A QUEST by top scientists to discover the origins of stars and galaxies just after the Big Bang, has seen these fascinating photos taken.

Boffins at the University of Hertfordshire are part of a project which used a special telescope to produce ‘radio pictures’ of a black hole (the 3C196 quasar) in a distant galaxy.

They were taken last month with the LOFAR (Low Frequency Array) telescope, which is designed to ‘listen’ to the universe just above and below the FM radio band.

LOFAR allows astronomers to determine when the first stars in the universe were formed and how the universe evolved from these first objects.

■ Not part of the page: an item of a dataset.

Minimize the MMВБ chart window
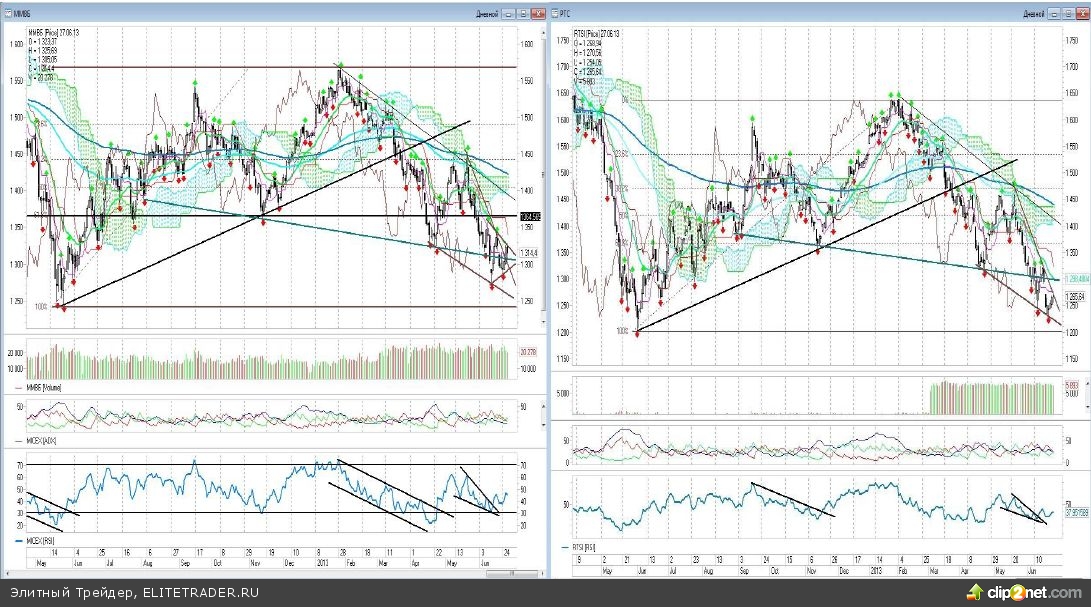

Staff at the Hatfield uni’s Centre for Astrophysics Research are involved in the international project, which has a network of telescopes, each the size of football pitches, at Chilbolton in Hampshire, as well as in the Netherlands, Germany and France.

Dr Martin Hardcastle is the UK science coordinator.

He said: “Nobody has ever seen this sort of image taken at these low radio frequencies before; it really is an impressive result, considering it was only last year we were building the LOFAR station at Chilbolton.

“This is really just a taste of things to come: over the next few years, LOFAR will enable us to study how galaxies and black holes evolve over the history of the universe and begin to look into the Dark Ages when the first galaxies were just starting to form.”

The Sun’s activity will also be monitored by LOFAR, while it also studies planets like Jupiter, and understands more about lightning and geomagnetic storms.